⟨

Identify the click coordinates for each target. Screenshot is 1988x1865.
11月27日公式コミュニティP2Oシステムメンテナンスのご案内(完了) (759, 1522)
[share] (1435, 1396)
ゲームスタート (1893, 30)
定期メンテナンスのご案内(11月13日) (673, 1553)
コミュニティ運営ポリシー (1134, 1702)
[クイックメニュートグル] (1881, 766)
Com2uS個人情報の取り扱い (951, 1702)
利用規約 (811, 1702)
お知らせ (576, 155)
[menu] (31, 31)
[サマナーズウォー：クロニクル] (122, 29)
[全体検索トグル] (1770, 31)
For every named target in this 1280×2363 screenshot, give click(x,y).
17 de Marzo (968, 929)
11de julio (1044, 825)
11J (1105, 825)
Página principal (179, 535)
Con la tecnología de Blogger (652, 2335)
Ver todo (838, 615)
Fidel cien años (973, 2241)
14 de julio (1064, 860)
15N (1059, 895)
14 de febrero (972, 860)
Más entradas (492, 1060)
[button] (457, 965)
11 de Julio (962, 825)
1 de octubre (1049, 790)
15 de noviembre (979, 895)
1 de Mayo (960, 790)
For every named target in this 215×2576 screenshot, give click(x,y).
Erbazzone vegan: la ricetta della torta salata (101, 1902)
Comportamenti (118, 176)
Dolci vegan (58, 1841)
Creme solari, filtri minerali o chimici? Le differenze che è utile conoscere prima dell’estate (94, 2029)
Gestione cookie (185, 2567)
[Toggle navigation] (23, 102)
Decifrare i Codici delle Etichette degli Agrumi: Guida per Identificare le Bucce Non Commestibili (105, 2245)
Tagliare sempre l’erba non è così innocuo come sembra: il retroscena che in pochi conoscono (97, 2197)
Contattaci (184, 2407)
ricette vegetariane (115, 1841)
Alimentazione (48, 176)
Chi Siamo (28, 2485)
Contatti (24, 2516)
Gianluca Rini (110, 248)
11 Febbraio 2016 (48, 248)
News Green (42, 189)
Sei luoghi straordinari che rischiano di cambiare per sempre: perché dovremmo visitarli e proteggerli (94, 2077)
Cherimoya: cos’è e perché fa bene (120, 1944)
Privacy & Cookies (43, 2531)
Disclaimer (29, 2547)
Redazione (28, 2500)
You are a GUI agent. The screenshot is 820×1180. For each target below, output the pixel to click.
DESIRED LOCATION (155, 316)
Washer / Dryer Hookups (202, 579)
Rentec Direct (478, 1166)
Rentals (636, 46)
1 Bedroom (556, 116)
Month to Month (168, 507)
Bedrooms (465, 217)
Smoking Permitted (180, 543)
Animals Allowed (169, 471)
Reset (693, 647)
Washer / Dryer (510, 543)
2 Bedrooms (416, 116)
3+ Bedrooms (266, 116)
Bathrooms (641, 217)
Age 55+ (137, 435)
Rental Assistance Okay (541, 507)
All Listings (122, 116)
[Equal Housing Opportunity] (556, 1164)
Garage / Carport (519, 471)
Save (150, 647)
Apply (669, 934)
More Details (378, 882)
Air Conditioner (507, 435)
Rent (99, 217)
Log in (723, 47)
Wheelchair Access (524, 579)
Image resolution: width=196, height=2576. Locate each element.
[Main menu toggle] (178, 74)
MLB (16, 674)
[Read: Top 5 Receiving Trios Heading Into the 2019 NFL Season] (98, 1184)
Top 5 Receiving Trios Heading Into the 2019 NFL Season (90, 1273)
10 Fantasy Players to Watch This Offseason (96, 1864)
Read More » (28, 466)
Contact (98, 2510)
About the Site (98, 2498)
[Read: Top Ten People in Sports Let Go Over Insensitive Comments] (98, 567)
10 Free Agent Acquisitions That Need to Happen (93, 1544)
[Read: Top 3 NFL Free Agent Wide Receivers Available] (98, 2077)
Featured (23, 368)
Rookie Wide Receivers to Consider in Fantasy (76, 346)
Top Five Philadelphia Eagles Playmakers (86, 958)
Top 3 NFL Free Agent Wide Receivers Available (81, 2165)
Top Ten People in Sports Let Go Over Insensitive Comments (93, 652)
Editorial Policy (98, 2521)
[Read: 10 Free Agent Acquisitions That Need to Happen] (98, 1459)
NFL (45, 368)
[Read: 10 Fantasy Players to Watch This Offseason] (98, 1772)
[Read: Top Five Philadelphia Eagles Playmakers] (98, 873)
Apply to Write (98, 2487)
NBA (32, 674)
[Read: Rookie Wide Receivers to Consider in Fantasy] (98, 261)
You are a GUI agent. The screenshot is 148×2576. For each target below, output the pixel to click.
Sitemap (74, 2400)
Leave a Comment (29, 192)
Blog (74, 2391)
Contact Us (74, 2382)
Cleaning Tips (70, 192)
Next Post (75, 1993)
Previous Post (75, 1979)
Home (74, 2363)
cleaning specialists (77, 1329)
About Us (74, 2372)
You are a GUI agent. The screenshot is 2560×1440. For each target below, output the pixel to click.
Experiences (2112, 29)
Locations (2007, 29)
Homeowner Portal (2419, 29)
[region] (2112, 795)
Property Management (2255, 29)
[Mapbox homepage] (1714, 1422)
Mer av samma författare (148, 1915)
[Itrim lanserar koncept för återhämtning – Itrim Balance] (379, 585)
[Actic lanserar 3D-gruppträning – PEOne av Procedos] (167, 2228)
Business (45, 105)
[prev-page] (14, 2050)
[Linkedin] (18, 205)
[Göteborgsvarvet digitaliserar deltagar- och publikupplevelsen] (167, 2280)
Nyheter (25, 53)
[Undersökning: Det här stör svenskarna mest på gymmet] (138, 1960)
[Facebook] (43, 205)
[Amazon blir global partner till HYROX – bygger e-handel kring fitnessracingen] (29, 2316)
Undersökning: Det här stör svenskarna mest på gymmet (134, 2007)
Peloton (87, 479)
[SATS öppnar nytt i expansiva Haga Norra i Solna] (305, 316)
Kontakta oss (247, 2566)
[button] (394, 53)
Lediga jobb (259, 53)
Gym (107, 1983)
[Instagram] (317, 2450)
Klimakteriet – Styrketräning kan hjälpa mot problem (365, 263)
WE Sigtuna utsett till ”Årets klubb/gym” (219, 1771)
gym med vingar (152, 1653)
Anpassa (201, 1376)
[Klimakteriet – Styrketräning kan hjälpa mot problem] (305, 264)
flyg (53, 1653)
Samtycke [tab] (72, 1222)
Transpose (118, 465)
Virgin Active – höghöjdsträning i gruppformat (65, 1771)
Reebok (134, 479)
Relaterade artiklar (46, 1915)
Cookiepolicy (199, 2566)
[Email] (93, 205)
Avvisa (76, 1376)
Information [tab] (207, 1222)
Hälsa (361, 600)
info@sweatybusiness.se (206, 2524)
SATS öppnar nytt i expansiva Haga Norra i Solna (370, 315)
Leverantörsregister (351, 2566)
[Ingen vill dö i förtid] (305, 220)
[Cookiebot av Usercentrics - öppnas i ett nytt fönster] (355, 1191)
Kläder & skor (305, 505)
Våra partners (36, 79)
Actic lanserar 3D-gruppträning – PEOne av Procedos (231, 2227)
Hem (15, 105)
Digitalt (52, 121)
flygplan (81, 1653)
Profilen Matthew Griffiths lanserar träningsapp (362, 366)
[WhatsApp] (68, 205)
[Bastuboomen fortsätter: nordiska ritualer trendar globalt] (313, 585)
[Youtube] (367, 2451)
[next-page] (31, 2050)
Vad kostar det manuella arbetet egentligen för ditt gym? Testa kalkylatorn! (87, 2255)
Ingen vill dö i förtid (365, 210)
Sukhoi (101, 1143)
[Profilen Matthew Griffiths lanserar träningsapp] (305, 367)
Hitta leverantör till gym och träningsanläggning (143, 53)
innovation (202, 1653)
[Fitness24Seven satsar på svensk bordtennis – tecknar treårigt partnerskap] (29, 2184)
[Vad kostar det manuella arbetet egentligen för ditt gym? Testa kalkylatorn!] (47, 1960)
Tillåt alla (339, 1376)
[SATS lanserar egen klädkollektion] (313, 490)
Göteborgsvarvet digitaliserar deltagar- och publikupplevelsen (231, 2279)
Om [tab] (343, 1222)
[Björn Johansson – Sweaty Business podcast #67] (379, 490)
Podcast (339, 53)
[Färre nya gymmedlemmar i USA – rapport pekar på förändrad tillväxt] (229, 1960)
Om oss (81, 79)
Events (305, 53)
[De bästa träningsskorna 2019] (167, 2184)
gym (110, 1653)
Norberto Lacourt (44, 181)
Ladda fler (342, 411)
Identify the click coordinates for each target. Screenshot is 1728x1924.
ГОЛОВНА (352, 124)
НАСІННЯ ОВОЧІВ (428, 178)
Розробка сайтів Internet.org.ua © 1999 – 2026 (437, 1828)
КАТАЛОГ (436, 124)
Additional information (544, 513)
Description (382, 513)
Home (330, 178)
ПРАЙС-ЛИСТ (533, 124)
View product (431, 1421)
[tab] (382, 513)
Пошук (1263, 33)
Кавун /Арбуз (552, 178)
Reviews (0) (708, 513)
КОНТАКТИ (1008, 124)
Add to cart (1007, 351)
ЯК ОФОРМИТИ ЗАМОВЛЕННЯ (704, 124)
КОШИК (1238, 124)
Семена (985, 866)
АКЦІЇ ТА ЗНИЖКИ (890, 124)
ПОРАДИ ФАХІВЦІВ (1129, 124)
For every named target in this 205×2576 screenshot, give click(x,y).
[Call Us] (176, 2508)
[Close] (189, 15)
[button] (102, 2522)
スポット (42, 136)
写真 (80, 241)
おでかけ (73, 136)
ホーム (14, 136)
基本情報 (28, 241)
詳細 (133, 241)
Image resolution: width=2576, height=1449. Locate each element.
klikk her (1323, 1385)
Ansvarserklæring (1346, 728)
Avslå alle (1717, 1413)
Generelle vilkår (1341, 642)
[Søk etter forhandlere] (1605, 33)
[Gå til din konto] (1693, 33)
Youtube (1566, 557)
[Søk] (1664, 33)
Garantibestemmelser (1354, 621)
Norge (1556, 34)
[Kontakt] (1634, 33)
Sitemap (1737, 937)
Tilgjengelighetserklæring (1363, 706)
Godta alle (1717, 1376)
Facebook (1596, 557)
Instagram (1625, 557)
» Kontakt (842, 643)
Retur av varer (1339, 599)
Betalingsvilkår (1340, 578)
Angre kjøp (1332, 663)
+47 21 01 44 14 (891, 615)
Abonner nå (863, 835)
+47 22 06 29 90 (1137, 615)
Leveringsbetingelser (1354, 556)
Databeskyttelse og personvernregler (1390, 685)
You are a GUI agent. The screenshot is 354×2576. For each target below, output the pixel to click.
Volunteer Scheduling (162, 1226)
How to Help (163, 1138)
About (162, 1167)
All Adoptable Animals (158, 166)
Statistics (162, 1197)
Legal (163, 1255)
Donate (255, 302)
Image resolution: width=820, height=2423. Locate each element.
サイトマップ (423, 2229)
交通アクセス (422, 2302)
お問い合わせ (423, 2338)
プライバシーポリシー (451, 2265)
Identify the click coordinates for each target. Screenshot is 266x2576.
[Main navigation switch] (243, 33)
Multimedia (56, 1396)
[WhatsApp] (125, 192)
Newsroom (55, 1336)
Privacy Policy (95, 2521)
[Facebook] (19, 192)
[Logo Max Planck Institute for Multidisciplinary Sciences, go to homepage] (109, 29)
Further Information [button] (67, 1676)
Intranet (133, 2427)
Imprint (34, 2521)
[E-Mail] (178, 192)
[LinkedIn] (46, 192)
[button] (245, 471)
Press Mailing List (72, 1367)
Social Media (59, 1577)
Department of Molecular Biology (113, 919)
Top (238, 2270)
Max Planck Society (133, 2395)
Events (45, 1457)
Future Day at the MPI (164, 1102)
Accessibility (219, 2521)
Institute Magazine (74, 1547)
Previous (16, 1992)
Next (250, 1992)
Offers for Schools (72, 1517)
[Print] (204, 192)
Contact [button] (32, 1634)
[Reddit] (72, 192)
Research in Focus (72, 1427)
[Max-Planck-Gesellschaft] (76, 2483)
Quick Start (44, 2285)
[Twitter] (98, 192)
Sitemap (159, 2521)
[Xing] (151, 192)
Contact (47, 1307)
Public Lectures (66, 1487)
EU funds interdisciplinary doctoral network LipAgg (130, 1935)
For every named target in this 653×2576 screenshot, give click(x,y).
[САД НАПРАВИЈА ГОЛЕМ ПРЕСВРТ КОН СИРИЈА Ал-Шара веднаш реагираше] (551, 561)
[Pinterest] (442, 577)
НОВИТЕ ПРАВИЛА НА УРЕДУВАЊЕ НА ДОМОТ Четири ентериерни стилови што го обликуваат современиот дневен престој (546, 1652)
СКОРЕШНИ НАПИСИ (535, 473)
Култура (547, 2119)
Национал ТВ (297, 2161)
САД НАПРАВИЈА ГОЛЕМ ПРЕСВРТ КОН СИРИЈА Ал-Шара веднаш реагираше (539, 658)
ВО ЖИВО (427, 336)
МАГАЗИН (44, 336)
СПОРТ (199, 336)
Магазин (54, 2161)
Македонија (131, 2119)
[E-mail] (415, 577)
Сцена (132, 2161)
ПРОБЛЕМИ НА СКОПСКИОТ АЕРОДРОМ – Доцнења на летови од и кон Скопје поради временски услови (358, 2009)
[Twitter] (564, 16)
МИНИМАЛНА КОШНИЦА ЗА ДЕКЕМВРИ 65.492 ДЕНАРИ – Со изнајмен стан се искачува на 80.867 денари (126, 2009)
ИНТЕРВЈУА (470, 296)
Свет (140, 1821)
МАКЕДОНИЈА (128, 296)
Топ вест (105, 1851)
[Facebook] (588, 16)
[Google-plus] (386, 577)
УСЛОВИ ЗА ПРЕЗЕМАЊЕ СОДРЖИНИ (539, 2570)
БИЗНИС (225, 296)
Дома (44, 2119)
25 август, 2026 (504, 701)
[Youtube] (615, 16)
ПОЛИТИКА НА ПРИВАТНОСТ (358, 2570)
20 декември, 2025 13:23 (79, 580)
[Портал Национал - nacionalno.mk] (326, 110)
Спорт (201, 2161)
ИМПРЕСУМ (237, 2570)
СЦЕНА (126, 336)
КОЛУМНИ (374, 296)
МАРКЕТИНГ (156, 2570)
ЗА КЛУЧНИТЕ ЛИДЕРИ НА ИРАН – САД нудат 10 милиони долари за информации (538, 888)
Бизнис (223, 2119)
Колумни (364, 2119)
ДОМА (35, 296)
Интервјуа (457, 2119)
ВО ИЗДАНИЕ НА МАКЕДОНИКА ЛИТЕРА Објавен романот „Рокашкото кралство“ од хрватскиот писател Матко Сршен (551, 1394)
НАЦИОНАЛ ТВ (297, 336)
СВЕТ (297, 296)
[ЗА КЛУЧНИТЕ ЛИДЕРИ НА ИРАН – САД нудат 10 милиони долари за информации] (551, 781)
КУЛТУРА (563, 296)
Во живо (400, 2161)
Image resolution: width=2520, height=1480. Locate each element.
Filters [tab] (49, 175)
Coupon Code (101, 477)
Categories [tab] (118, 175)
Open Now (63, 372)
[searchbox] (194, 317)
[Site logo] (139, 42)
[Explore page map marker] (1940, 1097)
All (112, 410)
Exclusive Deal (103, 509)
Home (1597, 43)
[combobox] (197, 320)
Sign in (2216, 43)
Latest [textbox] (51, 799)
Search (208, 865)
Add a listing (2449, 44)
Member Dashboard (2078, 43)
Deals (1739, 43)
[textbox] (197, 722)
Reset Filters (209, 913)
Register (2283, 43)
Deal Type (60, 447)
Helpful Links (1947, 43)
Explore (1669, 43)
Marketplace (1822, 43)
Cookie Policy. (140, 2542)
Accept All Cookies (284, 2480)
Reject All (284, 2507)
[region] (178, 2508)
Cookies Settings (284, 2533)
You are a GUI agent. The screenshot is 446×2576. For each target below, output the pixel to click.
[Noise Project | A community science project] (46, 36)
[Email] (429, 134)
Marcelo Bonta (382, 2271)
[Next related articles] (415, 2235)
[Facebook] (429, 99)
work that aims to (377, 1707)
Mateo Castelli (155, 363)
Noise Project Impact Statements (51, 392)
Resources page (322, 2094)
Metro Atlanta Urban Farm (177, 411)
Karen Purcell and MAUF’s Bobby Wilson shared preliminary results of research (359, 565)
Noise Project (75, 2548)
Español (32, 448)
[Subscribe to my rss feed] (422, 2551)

⟩

- **DESCRIPTION OF THE TASK**: Beginning at the top of the records above, transcribe each line exactly up to and including the line that holds "1 de Mayo (960, 790)".

- **EXERCISE OUTPUT**:
Identify the click coordinates for each target. Screenshot is 1988x1865.
11月27日公式コミュニティP2Oシステムメンテナンスのご案内(完了) (759, 1522)
[share] (1435, 1396)
ゲームスタート (1893, 30)
定期メンテナンスのご案内(11月13日) (673, 1553)
コミュニティ運営ポリシー (1134, 1702)
[クイックメニュートグル] (1881, 766)
Com2uS個人情報の取り扱い (951, 1702)
利用規約 (811, 1702)
お知らせ (576, 155)
[menu] (31, 31)
[サマナーズウォー：クロニクル] (122, 29)
[全体検索トグル] (1770, 31)
For every named target in this 1280×2363 screenshot, give click(x,y).
17 de Marzo (968, 929)
11de julio (1044, 825)
11J (1105, 825)
Página principal (179, 535)
Con la tecnología de Blogger (652, 2335)
Ver todo (838, 615)
Fidel cien años (973, 2241)
14 de julio (1064, 860)
15N (1059, 895)
14 de febrero (972, 860)
Más entradas (492, 1060)
[button] (457, 965)
11 de Julio (962, 825)
1 de octubre (1049, 790)
15 de noviembre (979, 895)
1 de Mayo (960, 790)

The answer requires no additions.